Stored data entries
◇ ◇ ◇ ◇ ◇

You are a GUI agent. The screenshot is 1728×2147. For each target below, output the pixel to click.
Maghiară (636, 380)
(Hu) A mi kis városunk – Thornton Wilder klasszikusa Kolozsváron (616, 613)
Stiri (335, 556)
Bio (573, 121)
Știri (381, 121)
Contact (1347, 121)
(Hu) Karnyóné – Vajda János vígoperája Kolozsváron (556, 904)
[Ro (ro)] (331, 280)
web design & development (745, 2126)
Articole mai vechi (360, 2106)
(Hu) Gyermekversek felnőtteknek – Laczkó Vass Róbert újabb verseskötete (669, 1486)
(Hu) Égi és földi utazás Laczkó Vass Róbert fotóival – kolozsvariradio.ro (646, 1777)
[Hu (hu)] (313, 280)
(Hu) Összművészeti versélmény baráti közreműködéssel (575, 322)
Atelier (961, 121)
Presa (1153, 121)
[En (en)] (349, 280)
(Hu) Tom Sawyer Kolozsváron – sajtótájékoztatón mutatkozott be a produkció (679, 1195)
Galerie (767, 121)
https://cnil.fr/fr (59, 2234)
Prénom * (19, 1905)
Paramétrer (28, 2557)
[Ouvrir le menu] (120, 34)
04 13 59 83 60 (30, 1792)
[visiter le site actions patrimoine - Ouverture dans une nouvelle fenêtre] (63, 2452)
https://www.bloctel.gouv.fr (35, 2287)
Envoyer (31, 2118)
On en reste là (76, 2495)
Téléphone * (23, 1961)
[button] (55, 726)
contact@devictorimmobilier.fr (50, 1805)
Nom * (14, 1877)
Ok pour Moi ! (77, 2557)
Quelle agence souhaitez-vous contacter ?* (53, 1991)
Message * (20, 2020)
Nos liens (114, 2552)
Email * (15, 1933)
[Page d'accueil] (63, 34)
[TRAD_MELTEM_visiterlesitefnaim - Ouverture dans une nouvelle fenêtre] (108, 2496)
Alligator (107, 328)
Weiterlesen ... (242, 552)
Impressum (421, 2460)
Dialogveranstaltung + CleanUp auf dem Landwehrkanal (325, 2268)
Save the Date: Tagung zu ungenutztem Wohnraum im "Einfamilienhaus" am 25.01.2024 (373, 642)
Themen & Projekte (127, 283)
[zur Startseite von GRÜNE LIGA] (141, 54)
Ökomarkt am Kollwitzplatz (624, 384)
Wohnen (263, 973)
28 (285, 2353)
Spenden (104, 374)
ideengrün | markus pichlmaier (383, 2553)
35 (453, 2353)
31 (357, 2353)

◇ ◇ ◇ ◇ ◇

Retype the records, line for line.

** TASK ANSWER **
You are a GUI agent. The screenshot is 1728×2147. For each target below, output the pixel to click.
Maghiară (636, 380)
(Hu) A mi kis városunk – Thornton Wilder klasszikusa Kolozsváron (616, 613)
Stiri (335, 556)
Bio (573, 121)
Știri (381, 121)
Contact (1347, 121)
(Hu) Karnyóné – Vajda János vígoperája Kolozsváron (556, 904)
[Ro (ro)] (331, 280)
web design & development (745, 2126)
Articole mai vechi (360, 2106)
(Hu) Gyermekversek felnőtteknek – Laczkó Vass Róbert újabb verseskötete (669, 1486)
(Hu) Égi és földi utazás Laczkó Vass Róbert fotóival – kolozsvariradio.ro (646, 1777)
[Hu (hu)] (313, 280)
(Hu) Összművészeti versélmény baráti közreműködéssel (575, 322)
Atelier (961, 121)
Presa (1153, 121)
[En (en)] (349, 280)
(Hu) Tom Sawyer Kolozsváron – sajtótájékoztatón mutatkozott be a produkció (679, 1195)
Galerie (767, 121)
https://cnil.fr/fr (59, 2234)
Prénom * (19, 1905)
Paramétrer (28, 2557)
[Ouvrir le menu] (120, 34)
04 13 59 83 60 (30, 1792)
[visiter le site actions patrimoine - Ouverture dans une nouvelle fenêtre] (63, 2452)
https://www.bloctel.gouv.fr (35, 2287)
Envoyer (31, 2118)
On en reste là (76, 2495)
Téléphone * (23, 1961)
[button] (55, 726)
contact@devictorimmobilier.fr (50, 1805)
Nom * (14, 1877)
Ok pour Moi ! (77, 2557)
Quelle agence souhaitez-vous contacter ?* (53, 1991)
Message * (20, 2020)
Nos liens (114, 2552)
Email * (15, 1933)
[Page d'accueil] (63, 34)
[TRAD_MELTEM_visiterlesitefnaim - Ouverture dans une nouvelle fenêtre] (108, 2496)
Alligator (107, 328)
Weiterlesen ... (242, 552)
Impressum (421, 2460)
Dialogveranstaltung + CleanUp auf dem Landwehrkanal (325, 2268)
Save the Date: Tagung zu ungenutztem Wohnraum im "Einfamilienhaus" am 25.01.2024 (373, 642)
Themen & Projekte (127, 283)
[zur Startseite von GRÜNE LIGA] (141, 54)
Ökomarkt am Kollwitzplatz (624, 384)
Wohnen (263, 973)
28 (285, 2353)
Spenden (104, 374)
ideengrün | markus pichlmaier (383, 2553)
35 (453, 2353)
31 (357, 2353)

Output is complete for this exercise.